Gene targeting strategy for B-hCLEC9A mice. The part of exon 2 and exon 3~6 of mouse Clec9a gene that encode transmembrane region and extracellular region were replaced by human counterparts in B-hCLEC9A mice. The genomic region of mouse Clec9a gene that encodes cytoplasmic portion was retained. The promoter, 5’UTR and 3’UTR region of the mouse gene were also retained. The CLEC9A expression was driven by endogenous mouse Clec9a promoter, while mouse Clec9a gene transcription and translation will be disrupted.

Strain specific CLEC9A expression analysis in homozygous B-hCELC9A mice by flow cytometry. Splenocytes were collected from wild-type C57BL/6 mice (+/+) and homozygous B-hCLEC9A mice (H/H), and analyzed by flow cytometry with species-specific anti-CLEC9A antibodies. Mouse CLEC9A was detectable in mCD8α+ DCs and mCD103+ DCs of wild-type mice. Human CLEC9A was exclusively detectable in mCD8α+ DCs and mCD103+ DCs of homozygous B-hCLEC9A mice but not in wild-type mice.
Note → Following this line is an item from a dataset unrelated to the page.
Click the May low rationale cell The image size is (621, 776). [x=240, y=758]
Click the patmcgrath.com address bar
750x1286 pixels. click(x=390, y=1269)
Frequency of leukocyte subpopulations in spleen by flow cytometry.Splenocytes were isolated from wild-type C57BL/6 mice (female, n=3, 6-week-old) and homozygous B-hCLEC9A mice (female, n=3, 6-week-old). A. Flow cytometry analysis of the splenocytes was performed to assess the frequency of leukocyte subpopulations. B. Frequency of T cell subpopulations. Percentages of T cells, B cells, NK cells, dendritic cells, neutrophils, monocytes, macrophages, CD4+ T cells, CD8+ T cells and Tregs in B-hCLEC9A mice were similar to those in C57BL/6N mice. Values are expressed as mean ± SEM.